PG-SAG: Parallel Gaussian Splatting for Fine-Grained Large-Scale Urban Buildings Reconstruction via Semantic-Aware Grouping
3D Gaussian Splatting (3DGS) has emerged as a transformative method in the field of real-time novel synthesis. Based on 3DGS, recent advancements cope with large-scale scenes via spatial-based partition strategy to reduce video memory and optimization time costs. In this work, we introduce a parallel Gaussian splatting method, termed PG-SAG, which fully exploits semantic cues for both partitioning and Gaussian kernel optimization, enabling fine-grained building surface reconstruction of large-scale urban areas without downsampling the original image resolution. First, the Cross-modal model - Language Segment Anything is leveraged to segment building masks. Then, the segmented building regions is grouped into sub-regions according to the visibility check across registered images. The Gaussian kernels for these sub-regions are optimized in parallel with masked pixels. In addition, the normal loss is re-formulated for the detected edges of masks to alleviate the ambiguities in normal vectors on edges. Finally, to improve the optimization of 3D Gaussians, we introduce a gradient-constrained balance-load loss that accounts for the complexity of the corresponding scenes, effectively minimizing the thread waiting time in the pixel-parallel rendering stage as well as the reconstruction lost. Extensive experiments are tested on various urban datasets, the results demonstrated the superior performance of our PG-SAG on building surface reconstruction, compared to several state-of-the-art 3DGS-based methods.
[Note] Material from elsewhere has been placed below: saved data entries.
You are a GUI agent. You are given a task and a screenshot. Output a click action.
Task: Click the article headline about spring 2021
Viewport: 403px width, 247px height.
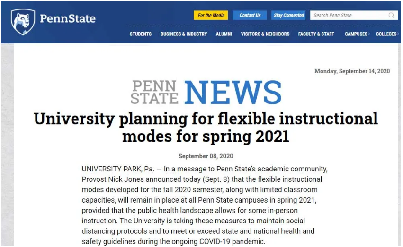coord(206,128)
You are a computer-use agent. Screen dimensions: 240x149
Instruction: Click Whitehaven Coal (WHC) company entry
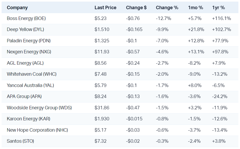[x=32, y=74]
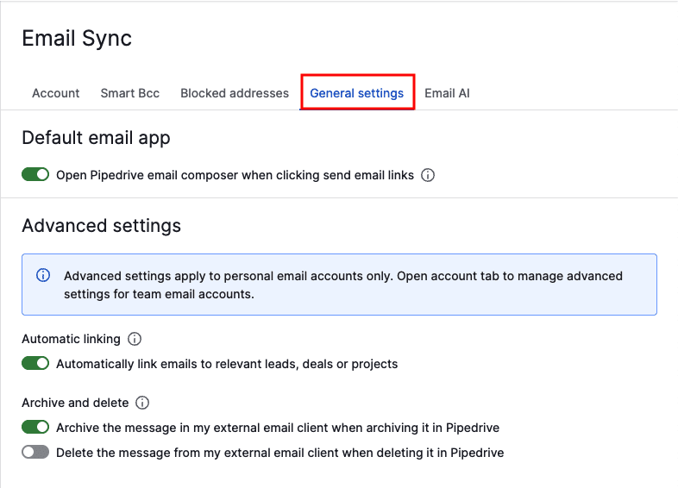Viewport: 678px width, 488px height.
Task: Switch to the Account tab
Action: [x=56, y=93]
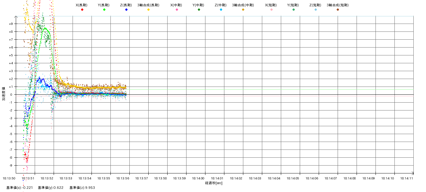Select the 基準値(z) reading of 9.953
Screen dimensions: 426x192
(x=82, y=188)
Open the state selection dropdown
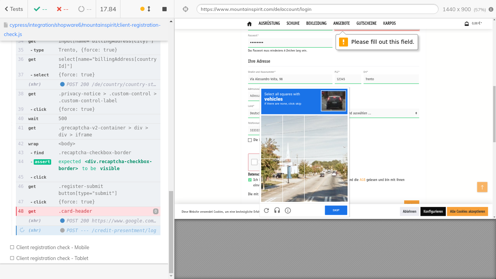496x279 pixels. point(384,113)
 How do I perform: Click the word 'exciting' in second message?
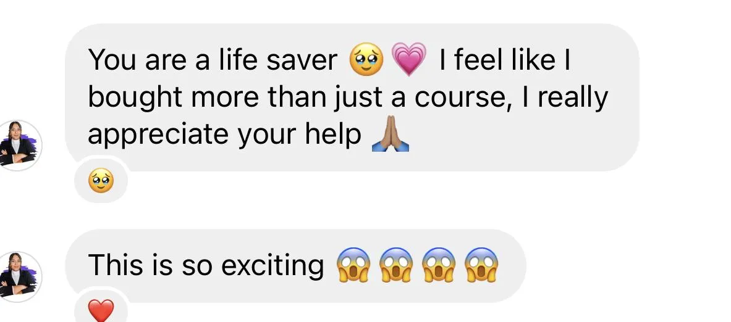[x=273, y=266]
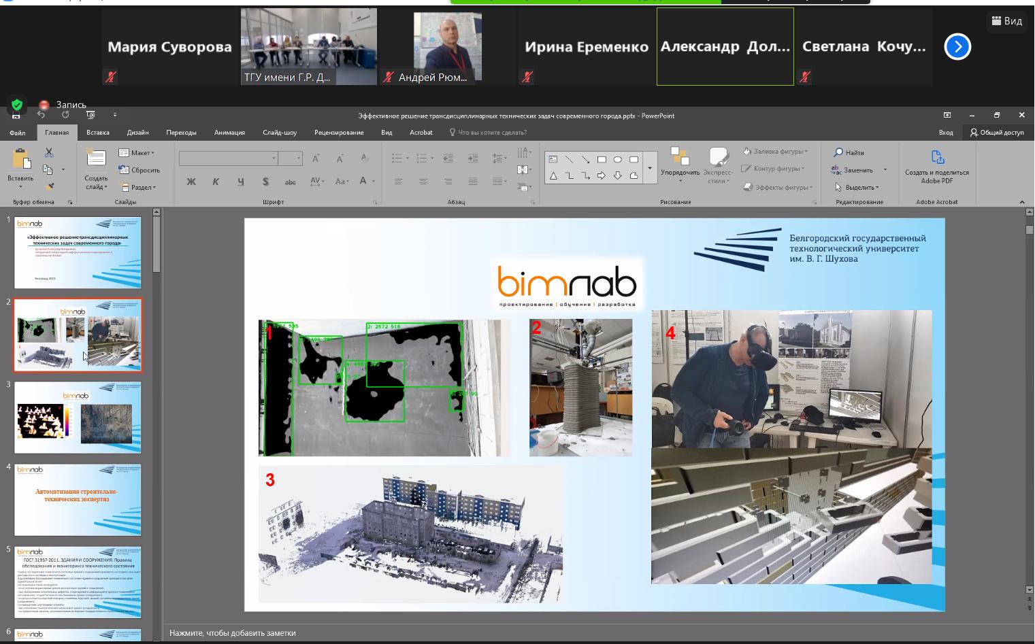
Task: Click the Undo arrow in quick access toolbar
Action: (x=42, y=115)
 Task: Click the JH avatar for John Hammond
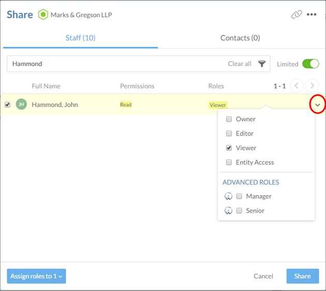coord(21,104)
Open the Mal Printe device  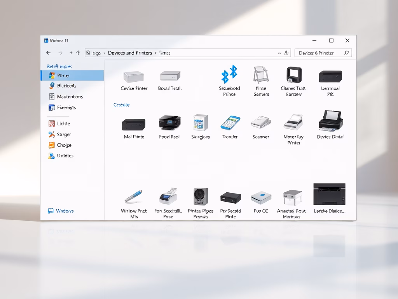tap(134, 124)
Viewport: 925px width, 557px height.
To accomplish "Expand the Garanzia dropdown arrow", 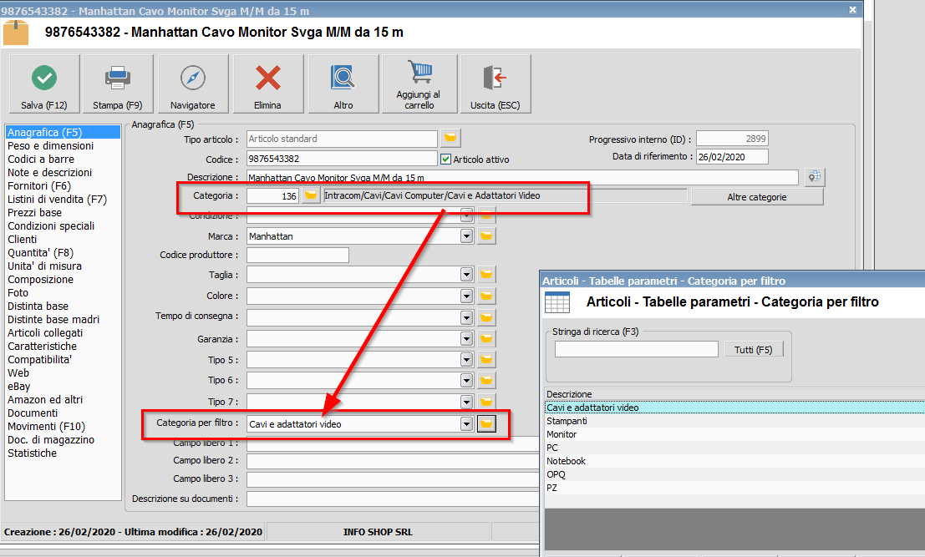I will (467, 339).
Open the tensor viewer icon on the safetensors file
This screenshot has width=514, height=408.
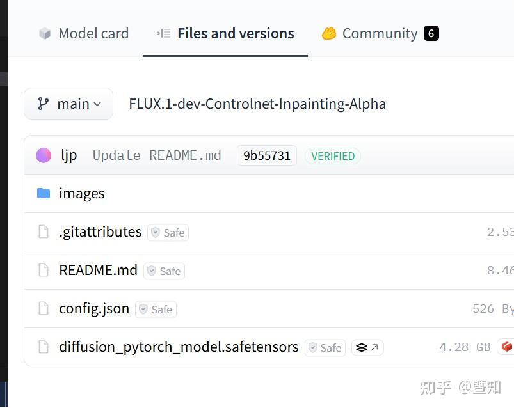pyautogui.click(x=367, y=347)
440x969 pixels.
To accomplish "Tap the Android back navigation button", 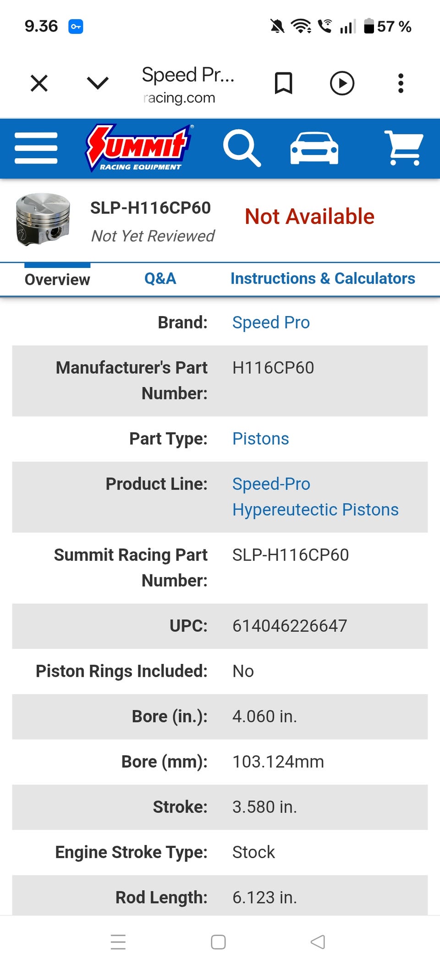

3D 高斯喷射 (3DGS) 已成为实时新颖视图合成领域的一种变革性方法。基于 3DGS,近期的研究通过基于空间的分区策略应对大规模场景,以降低视频内存和优化时间成本。在本文中,我们提出了一种并行高斯喷射方法,称为 PG-SAG,它充分利用语义信息进行分区和高斯核优化,实现了对大规模城市区域的细粒度建筑表面重建,而无需对原始图像分辨率进行下采样。 首先,我们利用跨模态模型 Language Segment Anything 提取建筑区域的分割掩码。然后,根据已注册图像中的可见性检查,将分割的建筑区域划分为子区域。这些子区域的高斯核通过掩码像素进行并行优化。此外,我们重新设计了法向损失函数,专注于掩码检测边缘,缓解边缘处法向量模糊的问题。 最后,为了改进 3D 高斯的优化,我们引入了一种 梯度约束的负载平衡损失,该损失考虑了相应场景的复杂性,有效减少了像素并行渲染阶段的线程等待时间,同时降低了重建损失。 我们在多个城市数据集上进行了广泛实验,结果表明,与几种最先进的基于 3DGS 的方法相比,PG-SAG 在建筑表面重建性能上表现更为优越。